Key points:
- Pound heads lower for 6th day
- UK retail sales rise 0.5%
- Traders await Fed decision
UK currency is on track for its sixth straight decline against the dollar with the cable pressing toward $1.33 early Friday.
🛍️ Retail Sales Defy Consensus
- The GBPUSD pair slipped toward $1.33 early Friday, on track for its sixth straight daily decline as traders piled back into the dollar.
- The greenback’s strength is being fueled by expectations the Federal Reserve will cut rates cautiously, while the Bank of England faces growing doubts over how much room it has to ease policy without reigniting inflation.
- UK retail sales rose 0.5% in September, marking the fourth straight month of growth, according to data released earlier today.
🔍 Data Tops Expectations
- Economists had penciled in a 0.2% decline, so the data came as a pleasant surprise — and a sign that consumers are still spending despite inflation’s grip.
- The August figure was also revised higher to 0.6% from 0.5%, adding to evidence of steady momentum heading into what’s expected to be a difficult Budget month in November.

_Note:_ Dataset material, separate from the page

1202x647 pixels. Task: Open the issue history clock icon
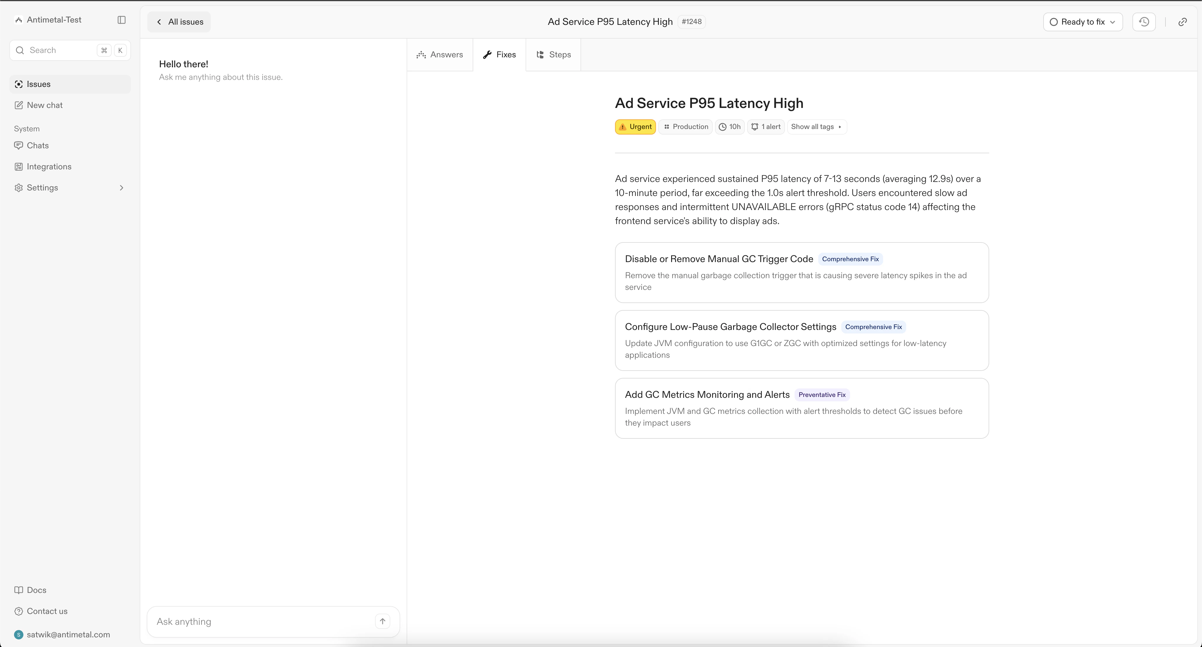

💷 Resilient Consumers, Stubborn Inflation
- Consumer prices rose 3.8% in September, nearly double the Bank of England’s 2% target, keeping policymakers in a tough spot.
- A tight squeeze between slowing wage growth and persistent price pressures continues to weigh on household finances — but for now, shoppers are hanging in there.
- In other words, good UK data might delay rate cuts — but not enough to give the pound too much of a lift.